Beat The Drawbacks Of Stock Redemption Plans
Most planners agree that the biggest drawback to a buy-sell redemption plan for an S-corporation is its failure to result in a stepped-up basis for the remaining owner.
This, however, may not always be the case. With a carefully designed plan, the surviving owners of an S-corporation can receive a step up in basis, even when structured as a redemption plan.
The type of buy-sell arrangement that a company chooses is at least, in part, often dictated by shareholder basis considerations. Adjustments to shareholder basis differ depending on whether stock is transferred as a result of a cross-purchase, stock redemption, a dividend, or death. S-corporations traditionally present tax, attribution, and basis buy-sell challenges, which generally preclude consideration of a stock redemption plan.
However, an S-corporation stock redemption buy-sell arrangement funded with life insurance can be structured to produce a step up in basis on the deceased shareholders interest for the remaining shareholders.
The best client profile for this technique is a corporation that has two shareholders, with the business likely to be sold at the death of the first shareholder.

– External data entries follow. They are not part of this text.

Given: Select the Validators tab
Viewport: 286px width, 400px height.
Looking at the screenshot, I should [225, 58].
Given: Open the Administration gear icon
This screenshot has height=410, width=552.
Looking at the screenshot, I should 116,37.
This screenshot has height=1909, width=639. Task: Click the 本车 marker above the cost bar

It is also better if the shareholders are not first and second-generation family members (fathers/sons; mothers/daughters).

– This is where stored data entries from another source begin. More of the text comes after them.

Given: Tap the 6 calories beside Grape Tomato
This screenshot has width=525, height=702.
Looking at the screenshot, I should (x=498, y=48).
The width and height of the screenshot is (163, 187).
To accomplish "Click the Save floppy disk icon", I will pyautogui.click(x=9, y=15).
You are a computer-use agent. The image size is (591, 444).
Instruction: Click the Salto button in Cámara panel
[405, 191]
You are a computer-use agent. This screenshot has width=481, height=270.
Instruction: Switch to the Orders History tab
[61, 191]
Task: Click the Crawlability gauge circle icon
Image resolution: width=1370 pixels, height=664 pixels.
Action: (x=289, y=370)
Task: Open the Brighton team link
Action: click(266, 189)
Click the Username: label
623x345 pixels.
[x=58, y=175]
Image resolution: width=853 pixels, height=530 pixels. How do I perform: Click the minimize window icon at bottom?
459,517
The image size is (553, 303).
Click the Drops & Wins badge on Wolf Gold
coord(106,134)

First and second-generation family members who own stock, where one shareholder is included in the will or estate of the other shareholder, will have attribution issues at the death of the shareholder who has included them in the will.

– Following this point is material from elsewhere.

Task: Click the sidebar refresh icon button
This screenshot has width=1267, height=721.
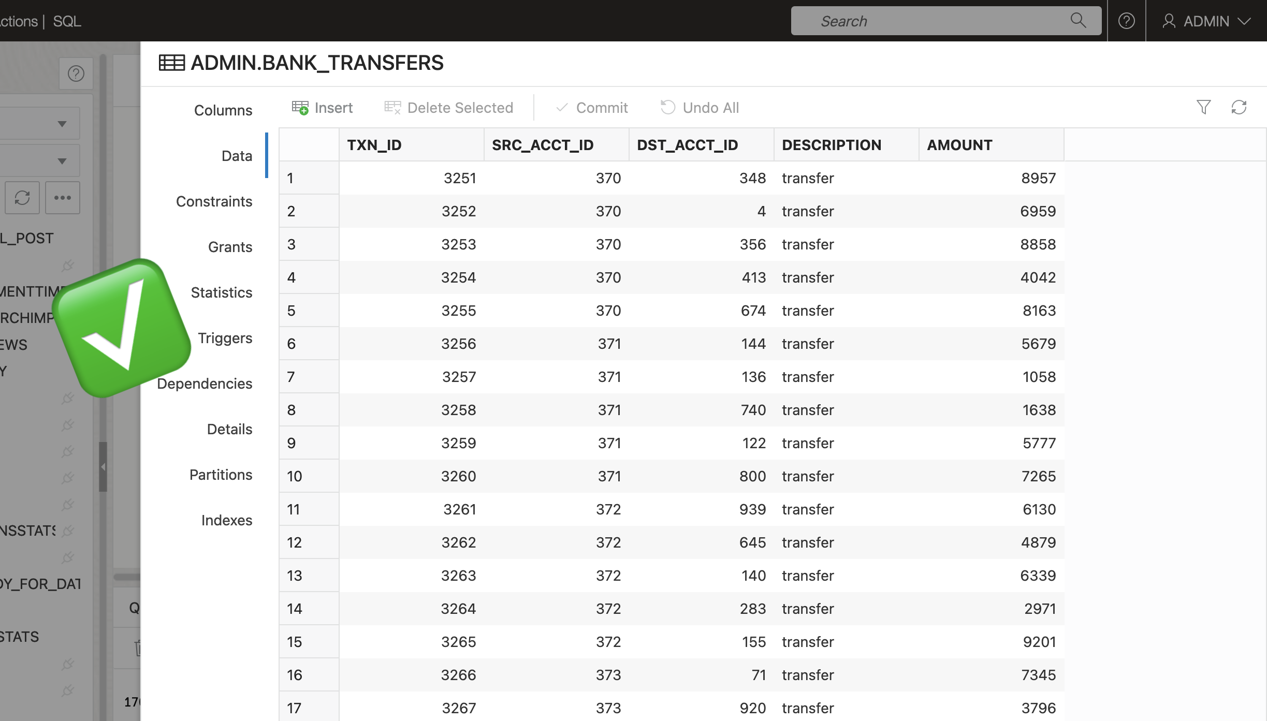Action: click(x=22, y=197)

Where an S-corporation was formerly a C-corporation and has substantial Accumulated Earnings and Profits (AE&P), this technique can also result in an AE&P reduction.
For example, lets assume that Bill and Jill are brother and sister. They are equal shareholders of a cash basis S-corporation that used to be a C-corporation. Each has a $50,000 basis. As a result of its previous structure, they also have $250,000 AE&P. The corporation value is “pegged,” in compliance with IRC 2703, for buy-sell purposes, at $1 million. Bill and Jill each need a $500,000 insurance policy to fund their buy-sell arrangement.
Bill is not as healthy as Jill and they are looking for a buy-sell arrangement that can help spread the cost of the insurance more evenly between them. If they use a stock redemption buy-sell, they are concerned that at the death of either of them, there would be no stepped-up basis for the deceased shareholders interest redeemed by the corporation. And, they are concerned about the high AE&P forcing a dividend.